Das ist ein echter Coup mit Clou, ernsthaft und witzig zugleich. Charlize Theron spielt mit bissigem Humor und viel Mut zur ungeschönten Wahrheit die Mama in der Krise. An ihrer Seite ist die junge, frische Mackenzie Davis als Tully zu sehen – zwei tolle Frauen in einem warmherzigen, sehr sehenswerten Film von "Juno"- und „Up in the Air“-Regisseur Jason Reitman.

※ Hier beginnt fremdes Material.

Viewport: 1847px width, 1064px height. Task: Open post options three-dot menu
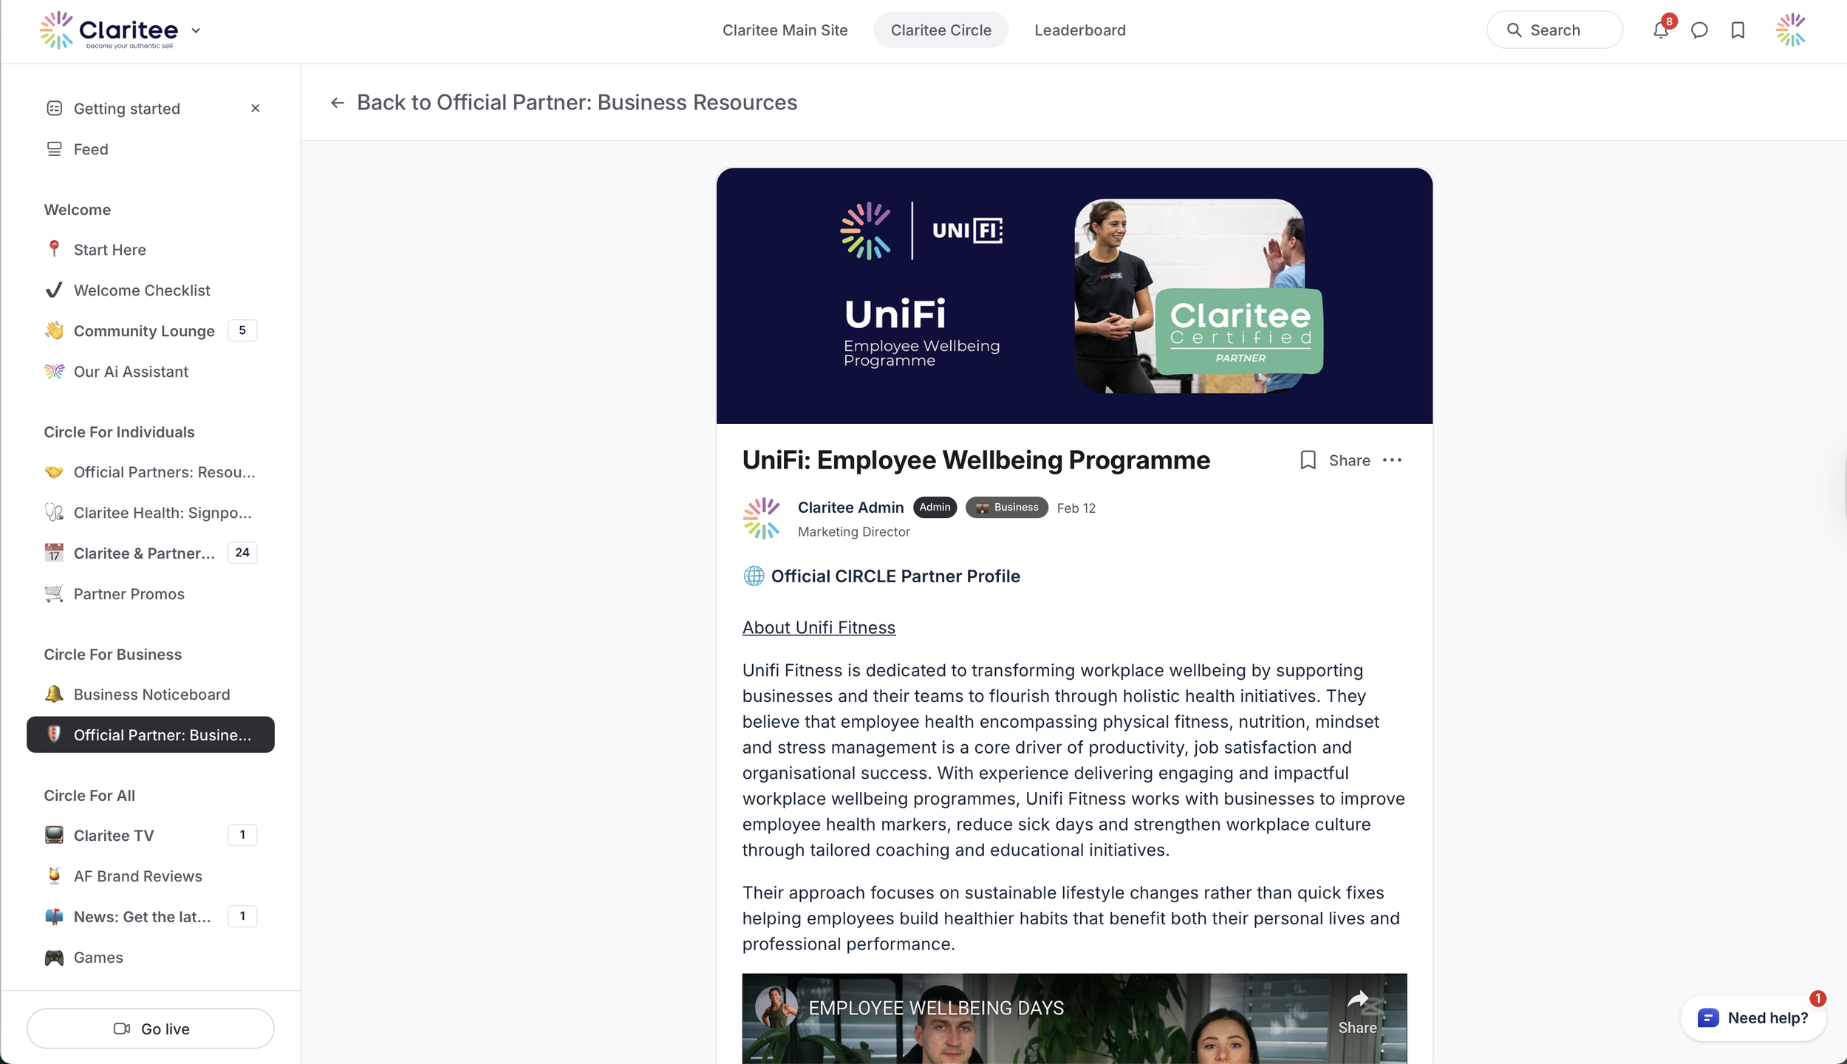[x=1392, y=460]
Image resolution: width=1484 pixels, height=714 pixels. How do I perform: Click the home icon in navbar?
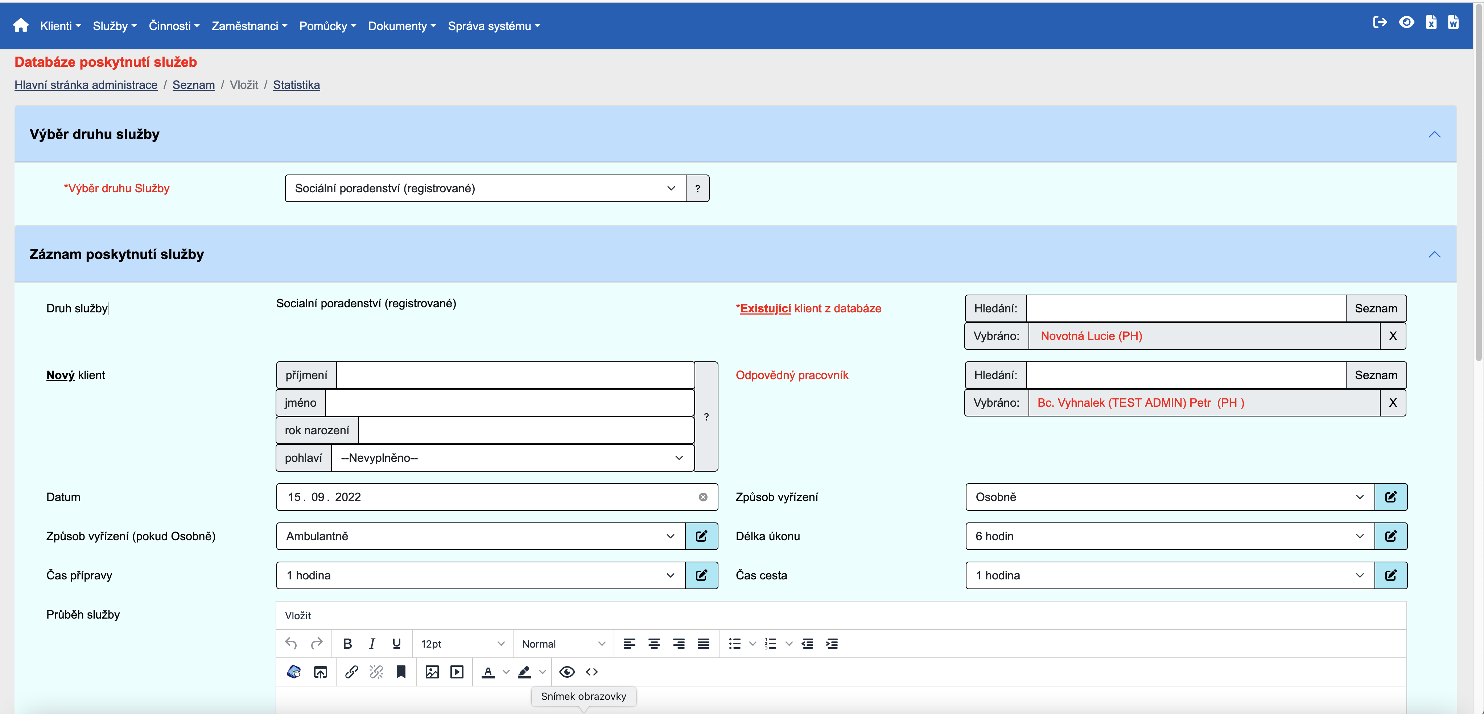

Webseite: dcmworld.com/portfolio/tully

USA 2018
Regie: Jason Reitman
Drehbuch: Diablo Cody
Darsteller: Charlize Theron, Mackenzie Davis, Mark Duplass, Ron Livingston
Kamera: Eric Stellberg
Länge: 86 Minuten
Verleih: DCM
Kinostart: 31. Mai 2018

FILMKRITIK:

Marlo ist zu Beginn hochschwanger. Sie hat schon zwei Kinder: die ältere, ruhige Sarah und Jonah, der wegen einer neurologischen Störung manchmal komplett ausrastet und viel Aufmerksamkeit braucht. Bis zur Geburt von Mia, die eigentlich nicht geplant war, läuft aber eigentlich alles ganz normal in der typischen Mittelklassefamilie. Marlo ist im Personalwesen tätig und managt, wie so viele Frauen, gleichzeitig Kinder, Beruf und Haushalt. Doch kaum ist das Baby da, ist nichts mehr wie zuvor: Marlos Alltag wird von der Fürsorge für Mia bestimmt, die älteren Kinder brauchen ebenfalls Zuwendung, der Haushalt macht sich auch nicht von alleine, und so passiert es: Marlo dreht langsam, aber sicher am Rad. Drew, ihr Mann, ist sympathisch, kümmert sich aber nur sporadisch um die Kinder und überhaupt nicht um den Hausarbeit, ein typischer Old-School-Familienvater. Er geht in seinem Beruf auf und verlässt sich ansonsten auf seine Frau. Es dauert eine Weile, bis Marlo selbst merkt, dass sie einfach nicht mehr kann. Eines Tages rastet sie aus, und da erinnert sie sich an das Angebot ihres wohlhabenden Bruders, der ihr nach Mias Geburt eine „Night Nannie“ finanzieren wollte, einen Babysitter auf Zeit für die Nachtstunden. Nach dem Motto: „Kenn ich nicht, will ich nicht“, hatte Marlo damals abgelehnt, auch weil sie sich nicht vorstellen konnte, ihr Baby einer Fremden anzuvertrauen. Doch in ihrer Not greift sie nun zum Telefon und lässt sich darauf ein, dass die Studentin Tully vorbeikommen darf. Tully kümmert sich wenig um Marlos Skepsis, sie macht gleich Nägel mit Köpfen, nimmt ihr das Baby ab und schickt Marlo ins Bett. Am nächsten Morgen stellt Marlo einigermaßen überrascht fest, dass alles in bester Ordnung ist. Zudem hat sie wunderbar geschlafen. Natürlich darf Tully wiederkommen. Aus den kurzen abendlichen Begegnungen vor dem Schlafengehen entwickelt sich zwischen den beiden Frauen eine Beziehung, die bald zur Freundschaft wird. Marlo geht es dabei von Tag zu Tag besser, was sich positiv auf ihr Familienleben auswirkt, vor allem aber auf sie selbst: Sie entdeckt sich selbst wieder und damit auch ihre Energie, ihre Gelassenheit und ihren Humor. Doch je besser es Marlo geht, desto klarer wird ihr, dass Tully sie bald wieder verlassen wird.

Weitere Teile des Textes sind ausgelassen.